Applique Christmas cards tutorial for IG

You will need:

The quantities listed here are for the seven cards.

  • 5 scraps of colourful fabric measuring  at least 1 by 8 inches for the appliqué trees.
  • Scraps of white/cream fabric measuring at least 2.75 by 3.75 inches (you will need 7 of these) to back the trees.
  • Scraps of medium-weight iron-on interfacing measuring at least 2.75 by 3.75 inches (you will need 7 of these).
  • Scraps of fabric measuring at least 3.5 by 4.75 inches to use for the colourful background fabric – I found two-colour fabrics with small print sized (e.g. polka-dots) worked really well for this.
  • Bondaweb (at least 2.5 by 8 inches)
  • A4 card (at least 4 sheets)
  • Glue stick

Applique Christmas cards tutorial by Very Berry Handmade

Make the strip patchwork piece:

From the colourful fabric strips cut 2 strips measuring 0.75 by 8 inches, and 3 strips measuring 1 by 8 inches. Stitch them together along the long edges with a 1/4 inch seam. The 3 wider pieces need to be in the middle, and the narrow strips on either side. Don’t worry about which way up the strips are:

Applique Christmas cards tutorial step 1

And it definitely doesn’t matter if things go a bit wonky:

applique-christmas-cards-tutorial-step-2.jpg

Press the seams of the patchwork open – they will nearly meet in the middle, don’t worry about this:

Applique Christmas cards tutorial step 3

Make the appliqué pieces:

Cut a piece of Bondaweb measuring 2.5 by 8 inches and iron it onto the back of the patchwork piece. I find that the easiest way to do this is to lay a piece of baking parchment on my ironing board, then put the pieced fabric, wrong side facing, on top, then the Bondaweb, glue side down, on top, like this:

Applique Christmas cards tutorial step 4

Cut out the Christmas trees:

Mark 2 inch intervals along the bottom edge of the patchwork piece (on the Bondaweb side). On the top edge, measure 1 inch along, then mark the next three 2 inch intervals:

Applique Christmas cards tutorial step 5

Use a ruler and the marks you’ve made to cut out triangles:

Applique Christmas cards tutorial step 6

You’ll get 7 triangles from the fabric strip:

Applique Christmas cards tutorial step 7

Apply the appliqué

Cut a piece of plain fabric measuring approximately 2.75 by 3.75 inches and back with a similar sized piece of iron-on interfacing (this isn’t essential, but I found it gave more structure to the cards and also stopped the backing fabric from showing through quite so much).

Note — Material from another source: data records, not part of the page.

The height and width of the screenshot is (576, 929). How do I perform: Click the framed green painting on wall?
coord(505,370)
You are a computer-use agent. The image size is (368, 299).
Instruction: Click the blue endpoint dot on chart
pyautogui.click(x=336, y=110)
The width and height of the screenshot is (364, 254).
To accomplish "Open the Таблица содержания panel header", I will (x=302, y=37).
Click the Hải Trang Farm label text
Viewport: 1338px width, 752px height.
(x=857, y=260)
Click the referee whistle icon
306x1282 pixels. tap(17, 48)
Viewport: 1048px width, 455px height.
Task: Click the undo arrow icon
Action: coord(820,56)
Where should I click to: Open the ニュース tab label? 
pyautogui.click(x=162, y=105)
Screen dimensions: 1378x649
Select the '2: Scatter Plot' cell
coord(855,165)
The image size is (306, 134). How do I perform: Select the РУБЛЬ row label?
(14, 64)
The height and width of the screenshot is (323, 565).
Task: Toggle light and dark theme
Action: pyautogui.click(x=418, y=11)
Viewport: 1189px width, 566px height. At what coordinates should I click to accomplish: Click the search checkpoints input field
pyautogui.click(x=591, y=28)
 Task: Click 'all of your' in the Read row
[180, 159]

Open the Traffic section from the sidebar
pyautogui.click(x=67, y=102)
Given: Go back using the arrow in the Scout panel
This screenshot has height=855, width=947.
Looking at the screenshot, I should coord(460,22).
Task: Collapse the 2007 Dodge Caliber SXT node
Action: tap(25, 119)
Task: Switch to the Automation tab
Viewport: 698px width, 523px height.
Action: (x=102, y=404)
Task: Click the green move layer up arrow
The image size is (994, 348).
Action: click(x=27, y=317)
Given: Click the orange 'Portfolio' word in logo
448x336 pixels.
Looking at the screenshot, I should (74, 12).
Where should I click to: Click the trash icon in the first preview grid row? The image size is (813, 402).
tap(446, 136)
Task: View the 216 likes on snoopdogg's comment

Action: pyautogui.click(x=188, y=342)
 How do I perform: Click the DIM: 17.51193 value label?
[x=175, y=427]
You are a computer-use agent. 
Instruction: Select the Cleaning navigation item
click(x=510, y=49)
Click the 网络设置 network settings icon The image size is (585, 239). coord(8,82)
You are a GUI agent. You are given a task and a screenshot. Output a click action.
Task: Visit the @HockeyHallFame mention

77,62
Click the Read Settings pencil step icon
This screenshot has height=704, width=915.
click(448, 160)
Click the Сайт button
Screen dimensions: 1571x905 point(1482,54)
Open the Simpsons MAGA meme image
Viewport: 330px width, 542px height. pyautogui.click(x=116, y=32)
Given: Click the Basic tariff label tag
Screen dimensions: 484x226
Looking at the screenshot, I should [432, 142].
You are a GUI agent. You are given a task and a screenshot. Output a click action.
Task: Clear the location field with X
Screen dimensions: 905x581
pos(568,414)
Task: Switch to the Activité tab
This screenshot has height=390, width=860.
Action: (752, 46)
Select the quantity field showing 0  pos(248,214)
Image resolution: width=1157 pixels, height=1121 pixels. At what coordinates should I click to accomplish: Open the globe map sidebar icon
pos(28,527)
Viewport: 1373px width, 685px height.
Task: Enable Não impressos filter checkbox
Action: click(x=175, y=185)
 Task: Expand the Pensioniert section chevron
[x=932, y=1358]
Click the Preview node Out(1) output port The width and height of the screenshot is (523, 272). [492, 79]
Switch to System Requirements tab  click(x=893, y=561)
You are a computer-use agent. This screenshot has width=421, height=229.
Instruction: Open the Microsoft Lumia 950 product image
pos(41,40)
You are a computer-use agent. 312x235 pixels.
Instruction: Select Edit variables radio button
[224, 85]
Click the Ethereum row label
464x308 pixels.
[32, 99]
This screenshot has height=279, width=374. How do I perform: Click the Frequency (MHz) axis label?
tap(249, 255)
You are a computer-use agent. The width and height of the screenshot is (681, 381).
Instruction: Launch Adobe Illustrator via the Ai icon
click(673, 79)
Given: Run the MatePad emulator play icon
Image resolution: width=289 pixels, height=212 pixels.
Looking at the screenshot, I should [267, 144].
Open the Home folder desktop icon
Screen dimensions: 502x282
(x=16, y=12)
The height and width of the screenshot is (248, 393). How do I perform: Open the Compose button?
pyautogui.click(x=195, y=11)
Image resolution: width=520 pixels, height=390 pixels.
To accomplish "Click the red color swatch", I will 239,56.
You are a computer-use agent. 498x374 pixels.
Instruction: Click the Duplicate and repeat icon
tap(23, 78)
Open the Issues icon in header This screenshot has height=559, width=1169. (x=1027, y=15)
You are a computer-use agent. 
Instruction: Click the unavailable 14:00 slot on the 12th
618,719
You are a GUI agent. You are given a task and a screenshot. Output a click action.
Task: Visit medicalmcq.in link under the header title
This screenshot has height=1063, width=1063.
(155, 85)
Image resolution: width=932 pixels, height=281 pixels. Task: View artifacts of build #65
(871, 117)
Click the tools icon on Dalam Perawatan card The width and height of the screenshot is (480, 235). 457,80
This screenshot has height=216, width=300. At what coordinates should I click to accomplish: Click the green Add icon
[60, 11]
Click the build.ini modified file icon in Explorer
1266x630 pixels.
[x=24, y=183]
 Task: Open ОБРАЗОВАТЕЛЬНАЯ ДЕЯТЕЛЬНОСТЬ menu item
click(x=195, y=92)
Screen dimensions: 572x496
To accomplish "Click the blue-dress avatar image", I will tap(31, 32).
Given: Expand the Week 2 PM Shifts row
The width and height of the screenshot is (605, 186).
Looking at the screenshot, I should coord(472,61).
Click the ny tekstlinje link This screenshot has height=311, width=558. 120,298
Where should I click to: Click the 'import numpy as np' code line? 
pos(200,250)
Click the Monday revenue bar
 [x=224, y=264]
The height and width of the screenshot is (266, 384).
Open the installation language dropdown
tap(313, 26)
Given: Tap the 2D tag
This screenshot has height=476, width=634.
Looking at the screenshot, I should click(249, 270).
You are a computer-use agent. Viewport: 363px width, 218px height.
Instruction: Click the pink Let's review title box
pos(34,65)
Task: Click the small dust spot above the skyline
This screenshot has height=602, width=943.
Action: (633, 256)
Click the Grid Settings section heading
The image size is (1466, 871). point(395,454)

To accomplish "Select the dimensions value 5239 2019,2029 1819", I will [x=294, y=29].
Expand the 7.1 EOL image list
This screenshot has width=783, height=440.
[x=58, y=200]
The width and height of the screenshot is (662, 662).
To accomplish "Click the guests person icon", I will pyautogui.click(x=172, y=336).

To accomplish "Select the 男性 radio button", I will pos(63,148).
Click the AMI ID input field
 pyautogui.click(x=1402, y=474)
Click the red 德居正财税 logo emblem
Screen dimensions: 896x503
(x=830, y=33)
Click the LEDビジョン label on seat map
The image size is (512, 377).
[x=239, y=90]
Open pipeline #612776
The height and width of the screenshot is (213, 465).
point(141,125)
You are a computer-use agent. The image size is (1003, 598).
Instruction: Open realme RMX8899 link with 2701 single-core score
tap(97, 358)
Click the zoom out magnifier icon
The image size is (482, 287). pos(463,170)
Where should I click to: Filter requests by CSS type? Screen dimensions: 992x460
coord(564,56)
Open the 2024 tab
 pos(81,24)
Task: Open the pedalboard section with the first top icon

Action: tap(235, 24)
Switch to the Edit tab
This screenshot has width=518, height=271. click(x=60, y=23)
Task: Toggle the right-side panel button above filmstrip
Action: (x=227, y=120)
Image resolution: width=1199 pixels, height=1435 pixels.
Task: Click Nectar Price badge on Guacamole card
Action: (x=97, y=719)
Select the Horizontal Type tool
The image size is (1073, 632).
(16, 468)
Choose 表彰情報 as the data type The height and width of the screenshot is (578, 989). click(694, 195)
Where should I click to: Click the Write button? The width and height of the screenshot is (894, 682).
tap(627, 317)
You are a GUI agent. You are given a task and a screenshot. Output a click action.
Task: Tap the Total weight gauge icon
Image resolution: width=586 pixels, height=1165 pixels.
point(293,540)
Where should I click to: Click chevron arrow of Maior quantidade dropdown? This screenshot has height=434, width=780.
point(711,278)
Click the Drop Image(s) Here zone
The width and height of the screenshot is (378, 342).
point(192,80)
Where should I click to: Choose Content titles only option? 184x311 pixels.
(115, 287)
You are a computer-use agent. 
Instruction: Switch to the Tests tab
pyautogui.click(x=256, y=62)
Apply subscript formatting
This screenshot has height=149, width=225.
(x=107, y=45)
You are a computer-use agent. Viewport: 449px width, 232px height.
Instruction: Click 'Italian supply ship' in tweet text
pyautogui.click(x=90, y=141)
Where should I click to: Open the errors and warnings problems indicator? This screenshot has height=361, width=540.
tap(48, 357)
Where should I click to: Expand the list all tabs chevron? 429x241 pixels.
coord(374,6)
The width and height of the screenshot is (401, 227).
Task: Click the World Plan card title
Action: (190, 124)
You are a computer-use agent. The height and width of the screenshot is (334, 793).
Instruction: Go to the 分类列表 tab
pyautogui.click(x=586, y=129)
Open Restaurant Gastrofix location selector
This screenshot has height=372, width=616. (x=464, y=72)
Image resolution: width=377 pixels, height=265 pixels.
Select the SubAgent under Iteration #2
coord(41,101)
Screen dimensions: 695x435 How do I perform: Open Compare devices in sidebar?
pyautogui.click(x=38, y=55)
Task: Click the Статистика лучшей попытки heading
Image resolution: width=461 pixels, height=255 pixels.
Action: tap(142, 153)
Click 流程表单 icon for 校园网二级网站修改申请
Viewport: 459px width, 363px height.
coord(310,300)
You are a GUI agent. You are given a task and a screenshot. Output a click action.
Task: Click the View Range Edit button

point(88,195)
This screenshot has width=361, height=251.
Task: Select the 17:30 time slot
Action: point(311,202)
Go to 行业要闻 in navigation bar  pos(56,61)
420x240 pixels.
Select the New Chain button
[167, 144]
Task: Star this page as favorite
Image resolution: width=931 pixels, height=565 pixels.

Peel the back off the Bondaweb and position the appliqué on the fabric and iron into place on the white fabric.

Applique Christmas cards tutorial step 8

Cut a small rectangle of fabric (whatever size you like, it’s fun to mix it up) for the ‘trunk’ of the tree and apply some Bondaweb to that too. I like to do this piece by piece, but you can cut a strip of fabric about 1/2 inch wide, back it with Bondaweb, and cut a few at a time.  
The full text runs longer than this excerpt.